Le retour de l'enfant prodigue PATER FAMILIAS SILIUS PRODIGUS. Le père porte la coiffure conique des Juifs. Le fils est presque nu. Derrière lui, arrive un serviteur, qui lui apporte à boire et à manger

Luc 15, 11-24

11 Un homme avait deux fils. 12 Le plus jeune dit à son père : Mon père, donne-moi la part de bien qui doit me revenir. Et le père leur partagea son bien. 13 Peu de jours après, le plus jeune fils, ayant tout ramassé, partit pour un pays éloigné, où il dissipa son bien en vivant dans la débauche. 14 Lorsqu’il eut tout dépensé, une grande famine survint dans ce pays, et il commença à se trouver dans le besoin. 15 Il alla se mettre au service d’un des habitants du pays, qui l’envoya dans ses champs garder les pourceaux. 16 Il aurait bien voulu se rassasier des carouges que mangeaient les pourceaux, mais personne ne lui en donnait. 17 Étant rentré en lui-même, il se dit : Combien de mercenaires chez mon père ont du pain en abondance, et moi, ici, je meurs de faim ! 18 Je me lèverai, j’irai vers mon père, et je lui dirai : Mon père, j’ai péché contre le ciel et contre toi, 19 je ne suis plus digne d’être appelé ton fils ; traite-moi comme l’un de tes mercenaires. 20 Et il se leva, et alla vers son père. Comme il était encore loin, son père le vit et fut ému de compassion, il courut se jeter à son cou et le baisa. 21 Le fils lui dit : Mon père, j’ai péché contre le ciel et contre toi, je ne suis plus digne d’être appelé ton fils. 22 Mais le père dit à ses serviteurs : Apportez vite la plus belle robe, et l’en revêtez ; mettez-lui un anneau au doigt, et des souliers aux pieds. 23 Amenez le veau gras, et tuez-le. Mangeons et réjouissons-nous ; 24 car mon fils que voici était mort, et il est revenu à la vie ; il était perdu, et il est retrouvé. Et ils commencèrent à se réjouir.

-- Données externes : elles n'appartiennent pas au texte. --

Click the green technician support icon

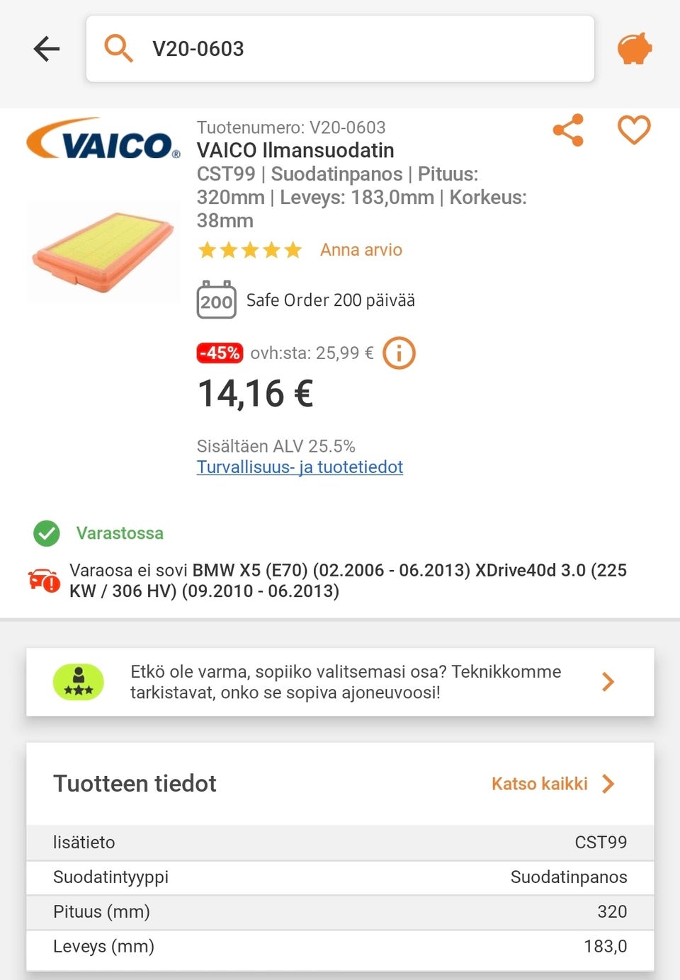click(79, 682)
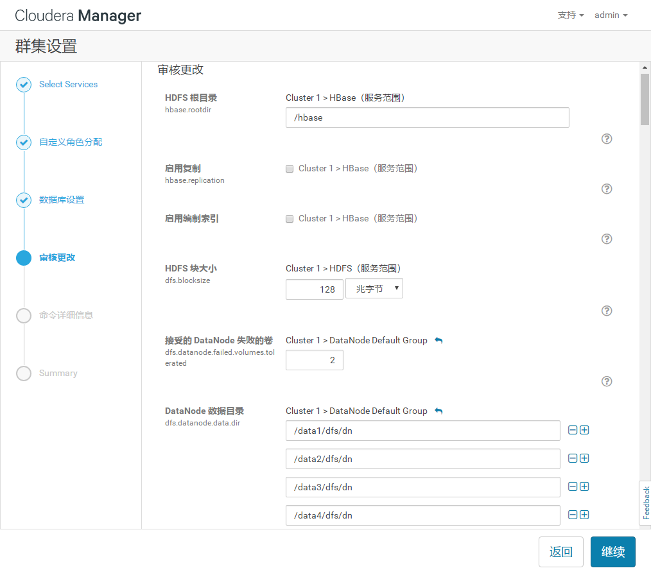
Task: Open help beside 启用复制 option
Action: (x=606, y=189)
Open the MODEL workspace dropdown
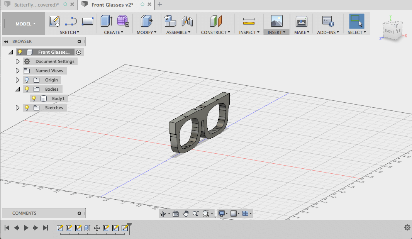 (x=25, y=24)

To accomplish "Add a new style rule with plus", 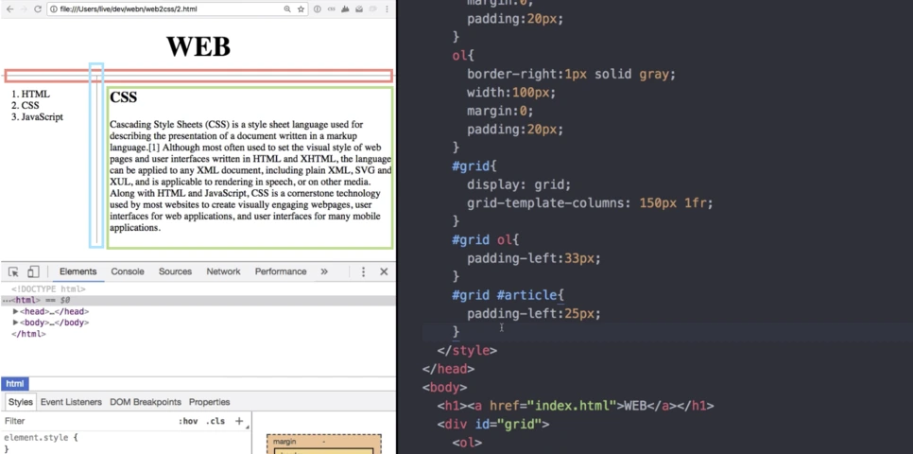I will (x=239, y=421).
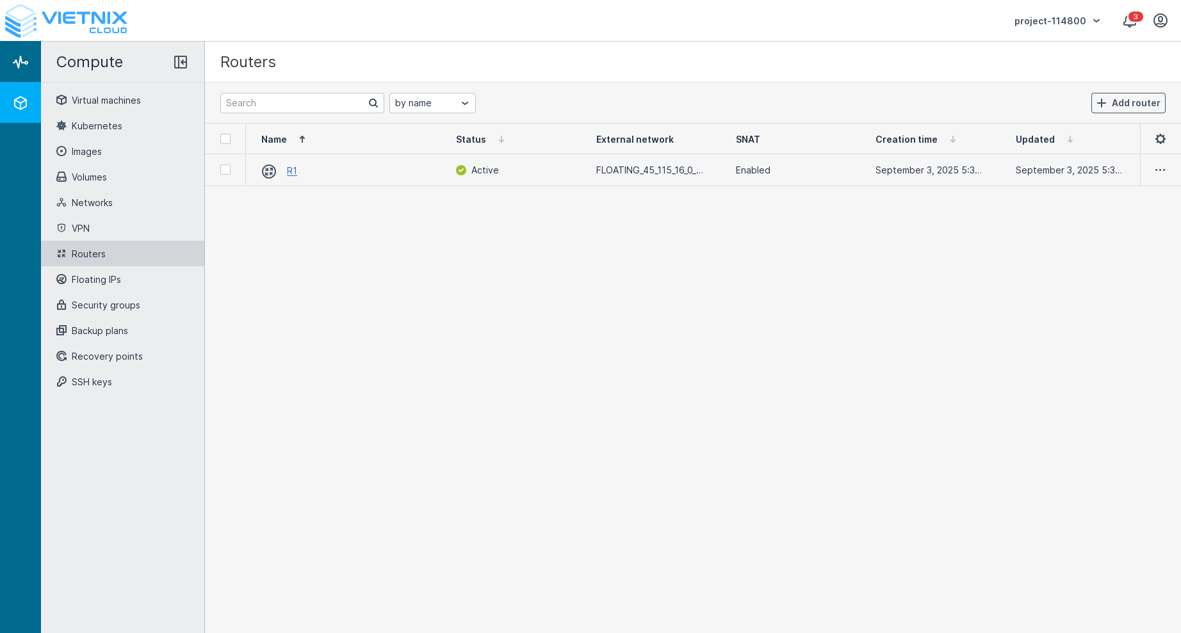Focus the router Search field
Viewport: 1181px width, 633px height.
(x=295, y=103)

« Notre Père… » le début de la prière commune à tous les chrétiens depuis les premiers temps de l'Église est une reprise de la formule traditionnelle hébraïque et Jésus, lorsqu'il raconte cette parabole, sait parfaitement que ses auditeurs feront immédiatement le parallèle entre le père/Dieu et le fils/l'homme. C'est d'ailleurs le génie des paraboles que d'être d'une simplicité que l'on peut qualifier de « biblique ».

À l'inverse de ceux qui aujourd'hui encore aiment souligner la complexité de l'interprétation des textes, évoquent leur signification symbolique uniquement accessible à ceux qui en détiennent les codes, autrement dit aux clercs, prétextant la complexité pour maintenir leurs auditeurs dans une situation d'infériorité, Ludolphe de Saxe ne s'encombre pas de fioritures. Et fidèle à sa méthode de l'analogie typologique, il en tire la conclusion simple qu'il n'est jamais trop tard pour revenir à Dieu dans une repentance sincère. Le fils, c'est chacun d'entre nous ; le propriétaire des pourceaux, c'est le diable que nous enrichissons chaque jour de nos vains efforts et le père, c'est l'Éternel qui fête le retour de celui qui retrouve le vrai sens de l'existence.

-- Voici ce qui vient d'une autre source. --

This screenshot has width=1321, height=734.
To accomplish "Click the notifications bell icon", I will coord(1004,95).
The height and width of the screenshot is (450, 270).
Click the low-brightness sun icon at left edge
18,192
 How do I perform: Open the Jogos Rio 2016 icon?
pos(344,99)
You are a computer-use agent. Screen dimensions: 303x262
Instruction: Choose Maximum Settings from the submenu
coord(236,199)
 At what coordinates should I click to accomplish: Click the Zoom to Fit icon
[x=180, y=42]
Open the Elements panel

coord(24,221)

Loin de l'idée du Dieu de colère et de condamnation à laquelle nous associons souvent la théologie médiévale, la représentation qu'en donne le Speculum Humanae Salvationis insiste explicitement sur la clémence divine qui peut s'exercer de deux manières : soit, comme pour le fils dans sa fange, par un retour sur soi, ce que Ludolphe appelle « inspiration paternelle » soit par la « prédication salutaire », c'est-à-dire par le ministère des Dominicains, l'ordre prêcheur dont il fait partie. Mais ce qui est instructif pour l'histoire de la théologie, c'est que dans les deux cas, c'est Dieu qui est à l'initiative. Notre auteur insiste ici fortement sur la notion de « grâce prévenante » alors que dans le cas de Marie-Madeleine (vitrail 35), c'est la contrition de Marie-Madeleine qu'il donne en exemple. Celle-ci espère le pardon tandis que le fils rentre à la maison sans rien espérer d'autre qu'un juste châtiment et quelque aumône. Le fils est son propre juge et n'attend qu'une subsistance de misère.

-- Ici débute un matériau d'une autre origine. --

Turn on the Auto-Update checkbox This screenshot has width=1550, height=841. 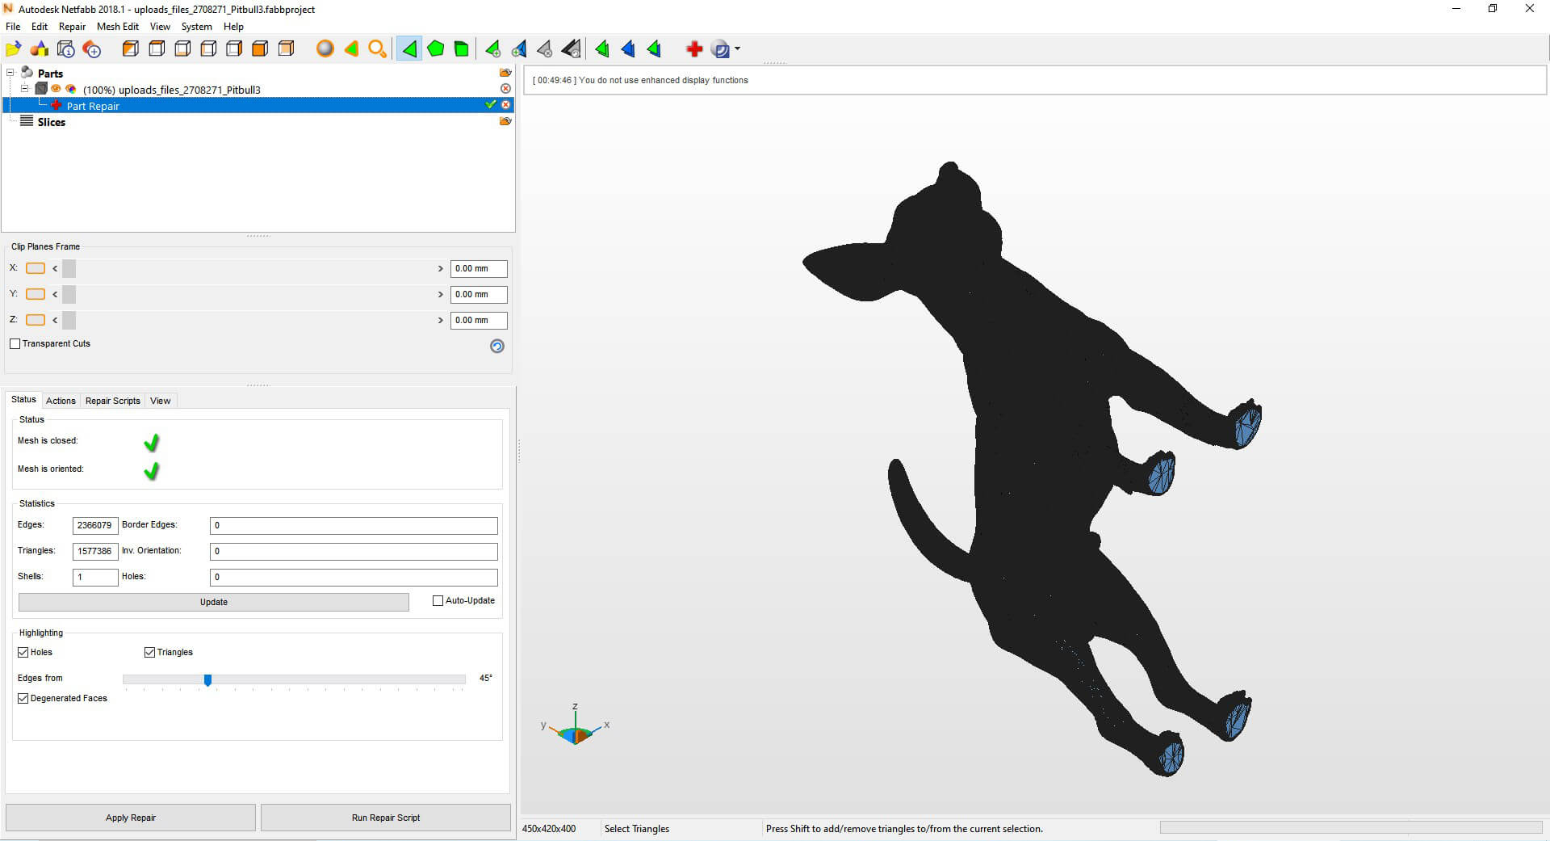[x=438, y=601]
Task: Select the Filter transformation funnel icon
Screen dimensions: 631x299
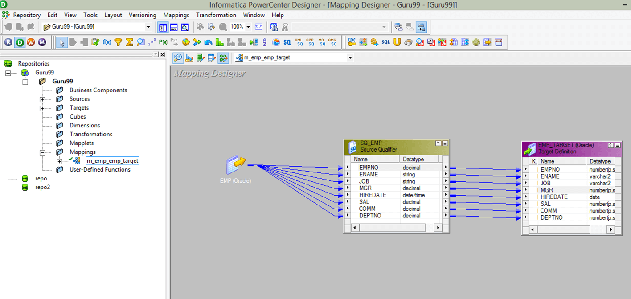Action: pos(118,42)
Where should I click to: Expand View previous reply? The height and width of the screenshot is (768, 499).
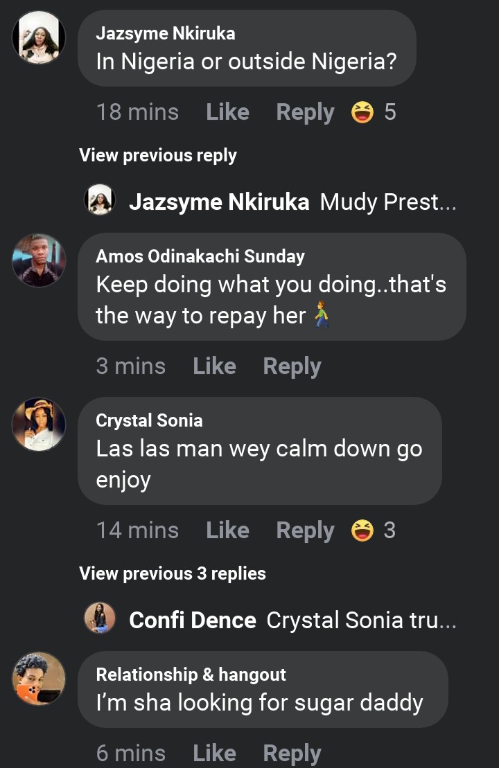pyautogui.click(x=158, y=155)
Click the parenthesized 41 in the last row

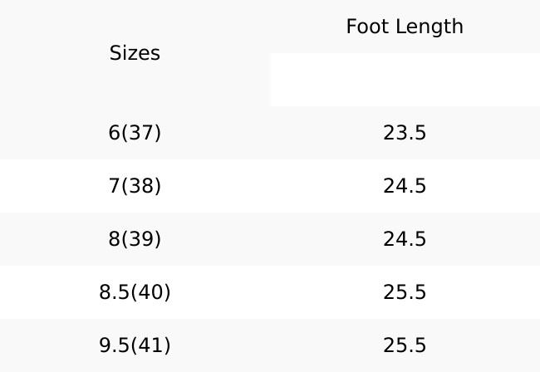[151, 345]
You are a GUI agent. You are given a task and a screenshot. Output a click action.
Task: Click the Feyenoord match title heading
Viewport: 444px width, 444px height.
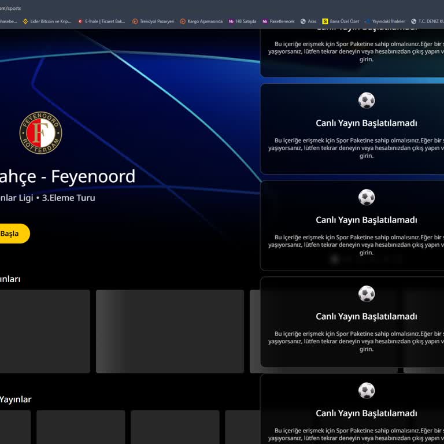pos(66,176)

Une clémence dont nous sommes les sujets

Les deux exemples ne s'excluent évidemment pas dans l'esprit de notre auteur du XIVe siècle. Au contraire, ils lui servent à décrire les diverses modalités du pardon et de la clémence divine mais en insistant à chaque fois sur l'accueil inconditionnel de Dieu pour celui qui est dans la précarité. Le terme même de précarité vient de precare, et signifie dans la littérature gréco-romaine, le simple fait de prier. L'attitude fondamentale des anciens, qu'ils fussent Juifs ou Grecs était de se considérer face à Dieu, ou aux dieux, comme des « suppliants ». Une attitude loin de celle qui est parfois la nôtre quand nous considérons la prière comme une commande devant satisfaire notre attente.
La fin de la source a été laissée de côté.